Hi,
I am a lecturer and I'm looking to create a coursework submission system for our students, many of whom create very large files (>5GB - they are film students). I've tried to link into Google Drive for this and have hit a roadblock in as much as their Picker (my preferred way of doing things - I want to remove the need to store uploaded files on my server when at all possible) will not allow for refreshed authorisation in the client library. So it will work for 1hour, then the auth token times out, and I am unable to get a new one without authenticating in the browser as me, which defeats the object.
So, here's what I want to do - can anyone give me some guidance on how best to implement? I've tried looking at Core API and got the basics of the theory under my belt, but the implementation is driving me crazy.

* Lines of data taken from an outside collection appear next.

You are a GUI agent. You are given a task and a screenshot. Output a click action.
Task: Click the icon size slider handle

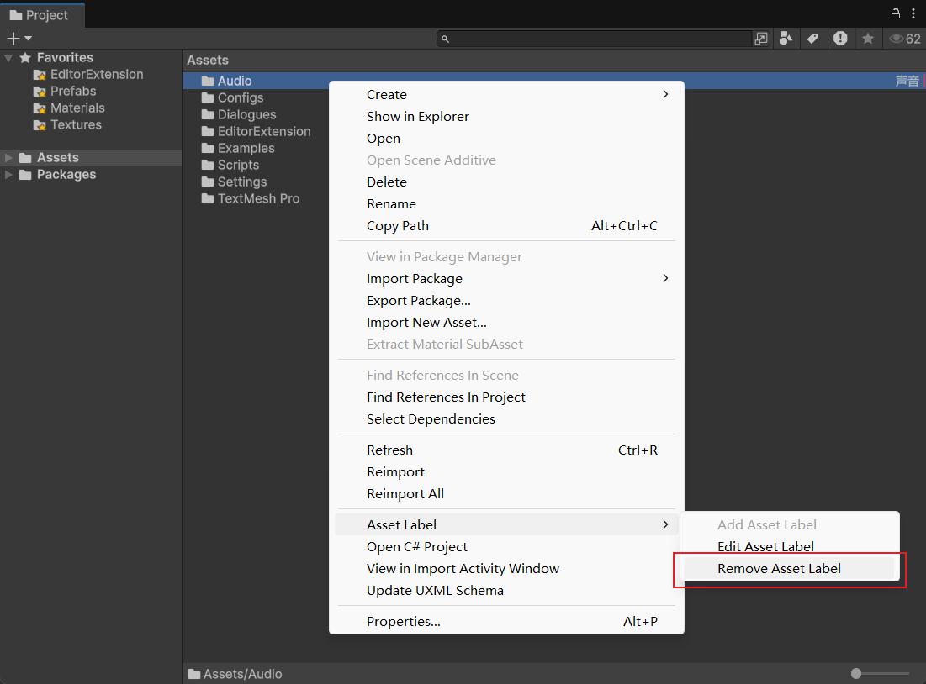[856, 674]
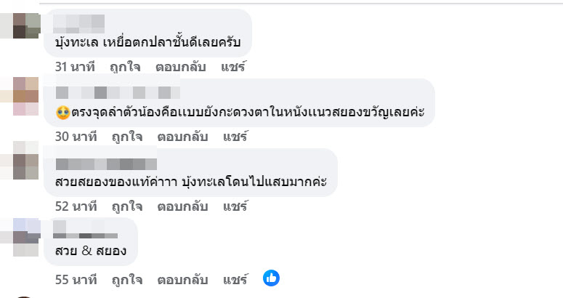Click the "31 นาที" comment timestamp
The width and height of the screenshot is (563, 298).
tap(76, 67)
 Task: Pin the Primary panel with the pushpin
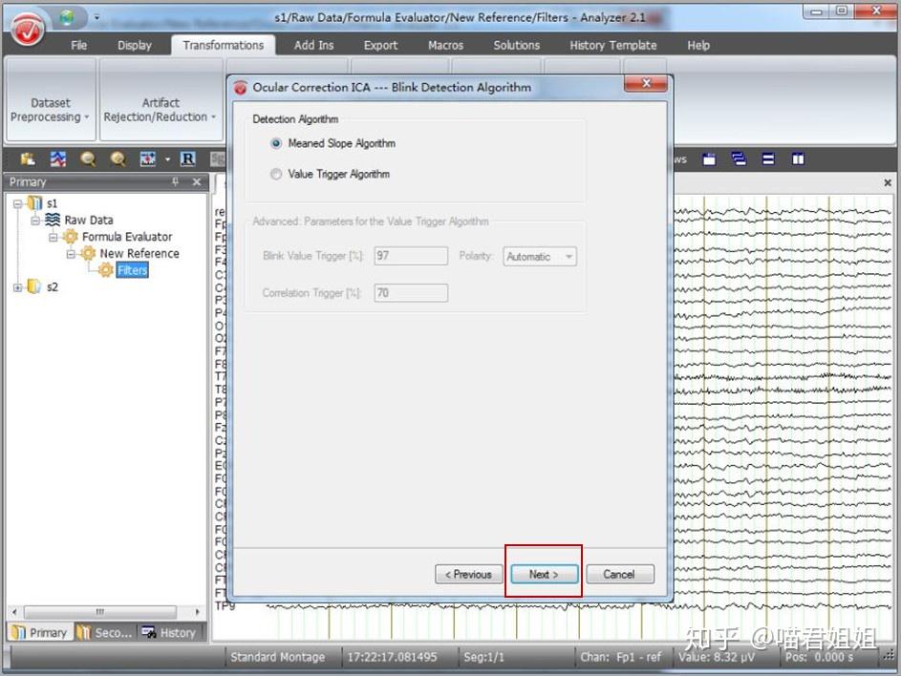click(175, 182)
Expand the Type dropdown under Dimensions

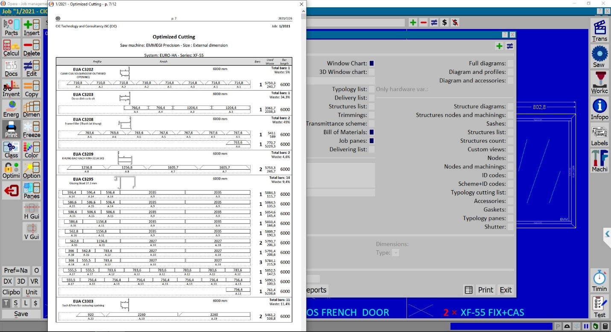pyautogui.click(x=395, y=253)
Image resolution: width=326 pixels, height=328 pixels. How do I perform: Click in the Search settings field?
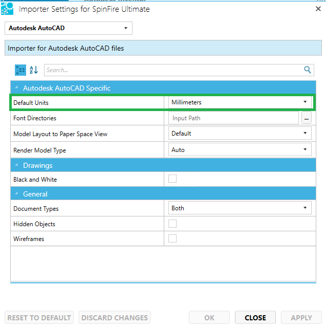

- I create an App in Dropbox that points to my Dropbox account (probably in an App folder).
- I authenticate with the app in code so that I have an access token that I can store privately and use when creating API calls in my web app - meaning my students never see Dropbox logins at all when accessing my app - it "runs" as me, and uploads files they choose to *my Dropbox*
- I have a form on my website to upload a file/files of pretty much any size. Ideally, I'd use the Chooser/Saver interface for this as a. it's standardised and b. it uses Dropbox's backend, so I don't have to mess around with chunking an upload to my server temp space to simply send it to Dropbox
- The form is password protected (I have done this) and will have expiration time/dates (again, I can do this).
- Resulting upload folder is shared with student and me (eventually, other tutors as well) so I can simply upload feedback into the Dropbox folder and student sees it automatically.
I have considered doing this through a convoluted sharing set up (e.g. manually create a folder for each student, share it with them) but a. that does not scale well past about 10 students, b. it doesn't handle case edges well and c. not every student will have or want to have a Dropbox account.
So, any ideas please? If I'm asking for the impossible, could someone let me down gently
? Also, I have researched services like DBInbox and the like and whilst they have some of my intended functionality they do not cover all areas, hence my desire to roll my own.